In der Kemenate warf Hartmut den Mantel mit einem Ruck von den Schultern und umarmte die Königin. »Ich sah sie: o Mutter, wie kann ein Weib schön sein!« Gerlinde lächelte. Brummend kam Ludwig hinterdrein. »Mir scheint, der ist von Hettels Weinen noch trunken!« »Könnt' ich sie rauben, Mutter, und auf eine ferne Insel entführen, daß ich sie für mich ganz allein hätt, ich tät's! Schickt Eure Boten, schickt sie geschwind, bei Hettel für mich zu werben!« »Sagt ich es nicht?« murrte Ludwig. »Da haben wir's nun, einen Burschen mit hellen Augen im Kopf sandten wir aus, und ein Narr kehrte uns wieder!« »Weiß es Gudrun, daß du um sie freien willst, Hartmut?« fragte Gerlinde. – »Wie sollte sie es? Der Normannengraf war ich. Stolz ist sie und spröd. Aber Königin im Normannenlande zu werden, wird sie wohl nicht verschmähen!« »Solch eine Törin, schätz ich, wird sie nicht sein!«

Ortrun, das Kind, kam heran und blickte zärtlich aus den krausen Locken zum Bruder auf. »Ist sie so lieb, Hartmut, die Gudrun?« »Ja, Schwesterchen, so lieb ist keine auf Erden wie sie, wenn sie lacht, und keine so stolz, wenn sie die goldgelben Brauen emporzieht!«

*

Im Hafen der Wikbucht schoben die Mannen des Seekönigs das Drachenschiff, mit dem Rücken an die Borde gestemmt, über die Rollen hinein in den Schuppen. Am Strande unter den Hügeln schritten Sigurd und Jarl Svein auf und nieder. »Nun, hast du das Wunderkind Hettels besehen?

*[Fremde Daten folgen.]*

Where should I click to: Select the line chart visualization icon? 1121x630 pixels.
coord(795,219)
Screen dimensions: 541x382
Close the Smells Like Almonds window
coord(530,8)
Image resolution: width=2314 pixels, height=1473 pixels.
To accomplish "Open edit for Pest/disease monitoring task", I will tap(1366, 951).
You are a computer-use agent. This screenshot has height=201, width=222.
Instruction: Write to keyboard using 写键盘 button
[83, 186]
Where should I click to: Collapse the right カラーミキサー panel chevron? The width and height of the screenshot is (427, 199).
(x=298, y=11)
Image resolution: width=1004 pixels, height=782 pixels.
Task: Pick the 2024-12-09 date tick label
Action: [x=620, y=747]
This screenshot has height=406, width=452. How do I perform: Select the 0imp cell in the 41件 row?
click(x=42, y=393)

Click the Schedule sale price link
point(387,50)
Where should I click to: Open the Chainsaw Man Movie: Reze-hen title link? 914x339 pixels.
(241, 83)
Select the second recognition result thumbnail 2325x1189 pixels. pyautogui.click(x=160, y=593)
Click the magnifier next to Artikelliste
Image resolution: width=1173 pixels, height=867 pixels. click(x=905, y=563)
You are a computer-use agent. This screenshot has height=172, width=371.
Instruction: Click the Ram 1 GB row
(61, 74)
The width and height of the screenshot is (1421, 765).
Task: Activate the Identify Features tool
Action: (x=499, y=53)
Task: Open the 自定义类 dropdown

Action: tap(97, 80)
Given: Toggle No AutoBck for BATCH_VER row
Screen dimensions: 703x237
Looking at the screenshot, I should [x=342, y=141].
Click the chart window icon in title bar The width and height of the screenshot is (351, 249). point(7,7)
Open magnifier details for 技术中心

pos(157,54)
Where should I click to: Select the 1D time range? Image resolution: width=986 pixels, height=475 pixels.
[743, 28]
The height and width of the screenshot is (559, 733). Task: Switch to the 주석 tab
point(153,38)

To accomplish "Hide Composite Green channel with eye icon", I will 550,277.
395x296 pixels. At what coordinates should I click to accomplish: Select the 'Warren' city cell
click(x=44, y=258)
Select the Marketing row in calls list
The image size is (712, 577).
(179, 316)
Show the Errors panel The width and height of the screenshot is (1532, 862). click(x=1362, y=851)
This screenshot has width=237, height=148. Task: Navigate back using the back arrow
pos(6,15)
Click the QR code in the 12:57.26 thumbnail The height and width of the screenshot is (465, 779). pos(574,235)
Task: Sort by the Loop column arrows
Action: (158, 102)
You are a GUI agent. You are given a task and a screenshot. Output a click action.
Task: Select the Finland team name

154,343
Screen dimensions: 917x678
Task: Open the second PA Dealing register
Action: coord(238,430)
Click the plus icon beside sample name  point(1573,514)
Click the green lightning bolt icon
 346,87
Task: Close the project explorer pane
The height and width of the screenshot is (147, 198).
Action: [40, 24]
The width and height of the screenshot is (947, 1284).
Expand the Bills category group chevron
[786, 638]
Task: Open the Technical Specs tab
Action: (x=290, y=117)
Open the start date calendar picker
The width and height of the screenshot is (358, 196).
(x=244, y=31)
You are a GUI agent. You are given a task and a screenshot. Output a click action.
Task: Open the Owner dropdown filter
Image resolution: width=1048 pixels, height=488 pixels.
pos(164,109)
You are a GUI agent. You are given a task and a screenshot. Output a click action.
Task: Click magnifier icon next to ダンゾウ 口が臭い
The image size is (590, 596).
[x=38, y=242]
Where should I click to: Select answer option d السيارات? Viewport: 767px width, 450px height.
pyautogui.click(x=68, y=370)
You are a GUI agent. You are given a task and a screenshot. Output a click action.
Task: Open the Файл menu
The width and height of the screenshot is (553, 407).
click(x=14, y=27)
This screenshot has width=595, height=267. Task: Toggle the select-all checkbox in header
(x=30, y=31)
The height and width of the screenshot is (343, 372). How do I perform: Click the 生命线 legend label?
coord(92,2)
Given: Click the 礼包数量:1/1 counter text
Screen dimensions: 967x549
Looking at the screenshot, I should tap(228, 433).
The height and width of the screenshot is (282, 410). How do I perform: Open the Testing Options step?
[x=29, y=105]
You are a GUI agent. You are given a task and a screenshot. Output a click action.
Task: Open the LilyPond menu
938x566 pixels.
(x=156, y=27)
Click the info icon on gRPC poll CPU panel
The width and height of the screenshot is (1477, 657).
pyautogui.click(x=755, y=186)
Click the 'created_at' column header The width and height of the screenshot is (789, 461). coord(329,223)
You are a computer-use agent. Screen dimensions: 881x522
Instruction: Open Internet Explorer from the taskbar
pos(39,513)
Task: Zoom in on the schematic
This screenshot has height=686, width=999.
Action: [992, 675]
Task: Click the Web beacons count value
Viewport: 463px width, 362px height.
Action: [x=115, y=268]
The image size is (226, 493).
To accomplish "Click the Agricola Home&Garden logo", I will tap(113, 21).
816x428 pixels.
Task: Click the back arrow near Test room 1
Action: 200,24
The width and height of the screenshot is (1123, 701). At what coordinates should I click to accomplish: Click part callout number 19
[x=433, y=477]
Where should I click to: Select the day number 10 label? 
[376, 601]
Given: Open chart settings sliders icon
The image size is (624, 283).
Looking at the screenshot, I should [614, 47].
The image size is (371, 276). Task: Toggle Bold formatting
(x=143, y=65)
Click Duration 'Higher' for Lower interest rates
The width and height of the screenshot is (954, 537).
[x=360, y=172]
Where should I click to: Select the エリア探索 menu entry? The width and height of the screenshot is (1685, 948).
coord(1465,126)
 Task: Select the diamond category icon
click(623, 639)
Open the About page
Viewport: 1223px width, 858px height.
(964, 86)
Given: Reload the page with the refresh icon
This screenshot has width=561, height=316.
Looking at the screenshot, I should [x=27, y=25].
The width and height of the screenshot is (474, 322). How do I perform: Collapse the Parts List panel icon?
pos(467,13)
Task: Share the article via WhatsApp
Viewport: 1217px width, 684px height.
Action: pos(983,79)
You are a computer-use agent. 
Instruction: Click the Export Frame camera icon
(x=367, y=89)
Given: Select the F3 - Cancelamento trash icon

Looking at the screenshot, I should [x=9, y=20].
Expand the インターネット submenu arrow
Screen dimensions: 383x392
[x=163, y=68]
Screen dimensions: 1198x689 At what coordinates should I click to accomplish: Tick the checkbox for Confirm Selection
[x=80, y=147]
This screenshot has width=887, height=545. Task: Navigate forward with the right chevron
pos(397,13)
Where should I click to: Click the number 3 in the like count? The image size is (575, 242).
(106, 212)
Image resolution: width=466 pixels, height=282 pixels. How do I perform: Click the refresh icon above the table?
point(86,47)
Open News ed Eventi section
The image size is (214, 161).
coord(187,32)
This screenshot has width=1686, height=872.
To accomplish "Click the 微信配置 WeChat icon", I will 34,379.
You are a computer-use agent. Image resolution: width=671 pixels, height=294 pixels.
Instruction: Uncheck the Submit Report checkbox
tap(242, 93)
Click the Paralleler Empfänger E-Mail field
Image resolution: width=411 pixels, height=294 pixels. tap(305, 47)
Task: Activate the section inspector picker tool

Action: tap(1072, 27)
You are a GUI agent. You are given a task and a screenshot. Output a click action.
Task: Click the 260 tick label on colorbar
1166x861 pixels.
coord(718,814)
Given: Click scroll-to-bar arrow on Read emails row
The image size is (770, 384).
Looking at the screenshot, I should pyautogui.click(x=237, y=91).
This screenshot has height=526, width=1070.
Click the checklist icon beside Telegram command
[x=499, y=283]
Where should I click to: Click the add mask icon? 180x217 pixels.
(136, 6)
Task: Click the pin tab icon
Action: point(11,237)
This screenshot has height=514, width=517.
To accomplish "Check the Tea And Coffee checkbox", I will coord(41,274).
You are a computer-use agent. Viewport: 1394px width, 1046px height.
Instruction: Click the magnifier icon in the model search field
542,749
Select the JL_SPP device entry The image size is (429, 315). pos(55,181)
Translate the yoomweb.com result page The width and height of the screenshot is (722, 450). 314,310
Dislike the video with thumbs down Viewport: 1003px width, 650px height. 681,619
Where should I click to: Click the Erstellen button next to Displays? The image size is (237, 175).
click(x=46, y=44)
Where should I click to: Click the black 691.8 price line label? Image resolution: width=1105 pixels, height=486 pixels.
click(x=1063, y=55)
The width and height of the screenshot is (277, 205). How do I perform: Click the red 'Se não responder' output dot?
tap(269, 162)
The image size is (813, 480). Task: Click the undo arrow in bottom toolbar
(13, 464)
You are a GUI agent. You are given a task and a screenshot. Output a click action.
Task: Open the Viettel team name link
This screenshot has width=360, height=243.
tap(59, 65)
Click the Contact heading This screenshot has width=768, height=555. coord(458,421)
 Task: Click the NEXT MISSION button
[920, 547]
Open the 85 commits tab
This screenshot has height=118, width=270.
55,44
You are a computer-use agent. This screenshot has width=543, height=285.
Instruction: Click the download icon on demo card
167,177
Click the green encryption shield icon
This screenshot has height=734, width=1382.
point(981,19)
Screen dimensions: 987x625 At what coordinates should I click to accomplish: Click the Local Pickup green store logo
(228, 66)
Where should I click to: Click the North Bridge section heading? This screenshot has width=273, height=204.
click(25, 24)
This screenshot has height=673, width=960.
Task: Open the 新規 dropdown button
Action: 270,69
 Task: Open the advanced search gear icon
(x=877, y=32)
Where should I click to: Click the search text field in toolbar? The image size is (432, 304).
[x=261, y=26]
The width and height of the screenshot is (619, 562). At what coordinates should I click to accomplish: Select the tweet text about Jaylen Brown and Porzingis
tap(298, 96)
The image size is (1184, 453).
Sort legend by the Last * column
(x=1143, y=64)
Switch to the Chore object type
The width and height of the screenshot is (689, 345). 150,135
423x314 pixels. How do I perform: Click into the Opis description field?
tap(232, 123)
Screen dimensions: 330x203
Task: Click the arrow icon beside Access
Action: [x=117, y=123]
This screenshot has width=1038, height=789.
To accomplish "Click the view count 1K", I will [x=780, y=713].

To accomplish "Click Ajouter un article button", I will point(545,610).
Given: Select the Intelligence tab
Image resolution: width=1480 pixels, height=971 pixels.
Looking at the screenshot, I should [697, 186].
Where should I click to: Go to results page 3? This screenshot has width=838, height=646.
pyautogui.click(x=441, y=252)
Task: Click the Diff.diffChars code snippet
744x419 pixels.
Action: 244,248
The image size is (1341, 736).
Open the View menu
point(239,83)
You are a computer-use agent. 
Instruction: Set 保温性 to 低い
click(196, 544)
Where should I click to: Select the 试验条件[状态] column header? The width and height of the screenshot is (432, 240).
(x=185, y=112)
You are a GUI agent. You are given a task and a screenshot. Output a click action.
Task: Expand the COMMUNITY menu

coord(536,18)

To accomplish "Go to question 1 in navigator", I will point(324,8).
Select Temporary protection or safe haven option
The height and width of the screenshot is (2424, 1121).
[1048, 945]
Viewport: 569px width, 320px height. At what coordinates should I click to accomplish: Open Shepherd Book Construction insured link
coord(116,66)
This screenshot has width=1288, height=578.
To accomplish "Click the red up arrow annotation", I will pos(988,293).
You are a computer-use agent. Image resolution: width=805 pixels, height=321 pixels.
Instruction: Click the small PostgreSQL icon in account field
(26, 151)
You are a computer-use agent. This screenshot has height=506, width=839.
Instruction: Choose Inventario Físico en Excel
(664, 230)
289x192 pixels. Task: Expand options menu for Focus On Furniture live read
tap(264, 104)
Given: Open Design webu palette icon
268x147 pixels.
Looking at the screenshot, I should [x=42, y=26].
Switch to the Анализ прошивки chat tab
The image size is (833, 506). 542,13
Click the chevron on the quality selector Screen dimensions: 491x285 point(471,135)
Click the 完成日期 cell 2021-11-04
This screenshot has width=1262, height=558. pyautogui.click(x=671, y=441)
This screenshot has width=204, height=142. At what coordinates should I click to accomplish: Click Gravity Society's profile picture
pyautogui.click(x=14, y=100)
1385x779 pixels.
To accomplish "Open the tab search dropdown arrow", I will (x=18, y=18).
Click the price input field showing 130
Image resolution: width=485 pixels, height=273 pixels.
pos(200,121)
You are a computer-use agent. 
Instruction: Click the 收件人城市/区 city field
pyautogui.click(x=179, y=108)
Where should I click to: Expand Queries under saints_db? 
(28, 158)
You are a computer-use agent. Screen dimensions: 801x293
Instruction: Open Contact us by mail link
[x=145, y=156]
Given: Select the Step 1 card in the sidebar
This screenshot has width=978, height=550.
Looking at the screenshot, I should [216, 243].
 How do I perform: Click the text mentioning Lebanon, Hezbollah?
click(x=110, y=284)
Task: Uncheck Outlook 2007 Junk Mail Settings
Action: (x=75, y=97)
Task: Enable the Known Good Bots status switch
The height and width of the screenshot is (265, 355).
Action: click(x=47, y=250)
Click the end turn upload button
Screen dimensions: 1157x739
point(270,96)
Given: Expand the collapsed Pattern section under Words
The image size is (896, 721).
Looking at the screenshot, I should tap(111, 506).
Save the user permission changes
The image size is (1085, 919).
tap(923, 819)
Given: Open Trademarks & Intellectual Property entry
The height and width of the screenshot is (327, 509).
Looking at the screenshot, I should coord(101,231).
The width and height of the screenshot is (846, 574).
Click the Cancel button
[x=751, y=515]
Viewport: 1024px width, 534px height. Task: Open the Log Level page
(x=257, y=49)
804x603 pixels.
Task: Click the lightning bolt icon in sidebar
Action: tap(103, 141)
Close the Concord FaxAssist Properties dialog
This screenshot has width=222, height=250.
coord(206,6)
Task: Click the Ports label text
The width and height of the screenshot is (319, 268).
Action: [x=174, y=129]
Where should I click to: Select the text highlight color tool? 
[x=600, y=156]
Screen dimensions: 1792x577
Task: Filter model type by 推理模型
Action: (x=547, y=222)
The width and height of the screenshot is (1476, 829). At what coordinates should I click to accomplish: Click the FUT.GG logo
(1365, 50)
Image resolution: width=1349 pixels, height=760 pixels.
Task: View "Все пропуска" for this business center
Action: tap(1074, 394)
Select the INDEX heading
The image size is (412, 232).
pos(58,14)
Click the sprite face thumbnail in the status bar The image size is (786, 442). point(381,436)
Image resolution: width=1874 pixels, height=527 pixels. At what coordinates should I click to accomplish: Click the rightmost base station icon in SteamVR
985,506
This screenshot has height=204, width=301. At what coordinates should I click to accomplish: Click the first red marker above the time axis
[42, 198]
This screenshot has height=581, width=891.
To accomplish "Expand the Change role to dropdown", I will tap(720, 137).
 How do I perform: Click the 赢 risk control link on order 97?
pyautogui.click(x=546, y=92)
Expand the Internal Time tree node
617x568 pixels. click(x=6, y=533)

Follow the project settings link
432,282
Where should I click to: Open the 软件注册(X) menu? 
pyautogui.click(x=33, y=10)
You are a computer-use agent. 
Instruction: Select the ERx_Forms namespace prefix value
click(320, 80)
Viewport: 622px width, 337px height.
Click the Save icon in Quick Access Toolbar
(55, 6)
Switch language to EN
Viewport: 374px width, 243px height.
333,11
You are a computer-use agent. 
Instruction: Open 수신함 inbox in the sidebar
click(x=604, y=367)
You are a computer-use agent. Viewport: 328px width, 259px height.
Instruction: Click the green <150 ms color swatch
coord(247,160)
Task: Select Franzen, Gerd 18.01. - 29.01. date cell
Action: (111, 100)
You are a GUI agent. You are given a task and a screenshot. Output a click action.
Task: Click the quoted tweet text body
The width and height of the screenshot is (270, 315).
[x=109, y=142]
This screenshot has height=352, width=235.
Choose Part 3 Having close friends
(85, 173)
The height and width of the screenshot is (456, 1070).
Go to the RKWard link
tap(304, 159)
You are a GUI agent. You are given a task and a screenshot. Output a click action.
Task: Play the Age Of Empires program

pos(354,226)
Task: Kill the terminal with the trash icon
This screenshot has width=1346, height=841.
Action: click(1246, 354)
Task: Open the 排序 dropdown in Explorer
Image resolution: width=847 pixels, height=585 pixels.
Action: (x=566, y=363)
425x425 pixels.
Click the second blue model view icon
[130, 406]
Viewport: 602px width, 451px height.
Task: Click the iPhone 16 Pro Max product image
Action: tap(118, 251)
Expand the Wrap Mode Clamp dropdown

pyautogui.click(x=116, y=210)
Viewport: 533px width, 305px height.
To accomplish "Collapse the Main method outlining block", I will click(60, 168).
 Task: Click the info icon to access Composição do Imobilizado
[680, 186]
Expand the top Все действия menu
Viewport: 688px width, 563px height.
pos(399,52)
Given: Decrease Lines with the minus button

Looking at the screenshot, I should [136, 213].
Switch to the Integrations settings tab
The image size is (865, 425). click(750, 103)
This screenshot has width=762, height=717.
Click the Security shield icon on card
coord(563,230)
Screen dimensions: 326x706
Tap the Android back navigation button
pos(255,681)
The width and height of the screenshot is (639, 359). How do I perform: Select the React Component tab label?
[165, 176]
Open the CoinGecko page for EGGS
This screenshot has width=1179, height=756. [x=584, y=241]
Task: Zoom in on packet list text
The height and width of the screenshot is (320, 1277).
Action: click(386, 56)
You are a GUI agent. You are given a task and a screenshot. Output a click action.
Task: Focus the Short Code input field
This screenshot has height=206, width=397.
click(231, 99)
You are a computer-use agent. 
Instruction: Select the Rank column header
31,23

Ist sie so schön wie der deutsche Recke euch rühmte?« Sigurd zuckte die Achseln. »Was ist da viel zu besehen? Ein Frauenzimmer, immer die gleiche Ware, Svein, angestrichen nur sind sie verschieden! Nicht dazu kam ich her, um von langen Haaren mit dir zu reden. Den König von Seeland traf ich bei Hettel. Ein Duckmäuser, Svein, voller Hochmut! na, mit dem hatte ich was!« »Ja, davon hörte auch ich!« Sigurd fuhr auf. »Was hörtest du, was?« »Nun, vom Kampf auf dem Holm, im Ringen ist dir Herwig scheint's über!« »Über?« schrie Sigurd, »das lügst du! mein Fuß glitt!« »Nur ruhig, Mann,« sprach der Jarl, »nicht ich habe die Schuld daran, daß es dir fehlschlug. Und was den Seeländer angeht, sind wir, denke ich, einig. Rache willst du, und wir wollen Beute. Aber so schnell, wie du meinst, läßt sich's nicht machen. Meine Schiffe flogen mit dem jungen Volk aus, auf einen Islandfahrer passen sie an der Westküste in den Schären. Eins bloß taugt mir nicht recht, lieber wär es mir schon, der Seeländer wäre nicht so gut Freund mit den Hegelingen!« »Willst du jeden erst nach seinen Vettern- und Freundschaften fragen, bei dem's was zu holen gibt, Svein, dann bleibe gleich am Herdfeuer hocken!«

*

Im Hofe zu Matelane lärmten die Kinder. Knechte zogen den mächtigen Pfingstbaum langsam an Seilen empor. Blauweiße Wimpel flatterten rings um den Stamm vom Wipfel bis nieder. Unter den Fähnchen saßen kunstvoll geschnitzte winzige Könige auf Thronen, Krieger schwangen die Speere, Schmiede hämmerten, Schreiner hobelten, den Pfriem stach der Schuster durchs Leder. Aus der jubelnden Kinderschar ragten Irold, Morung und Wate. »So ist es recht,« rief der Sturmländer und blickte zur Spitze hinauf, »grad steht er jetzt, haltet fest, werft die Grube zu, Leute! Was, Buben und Mädel, da schaut ihr? der Weltenbaum ist's, von dem die Alten gesungen, jedem von uns gehört ein Teilchen da droben!« ...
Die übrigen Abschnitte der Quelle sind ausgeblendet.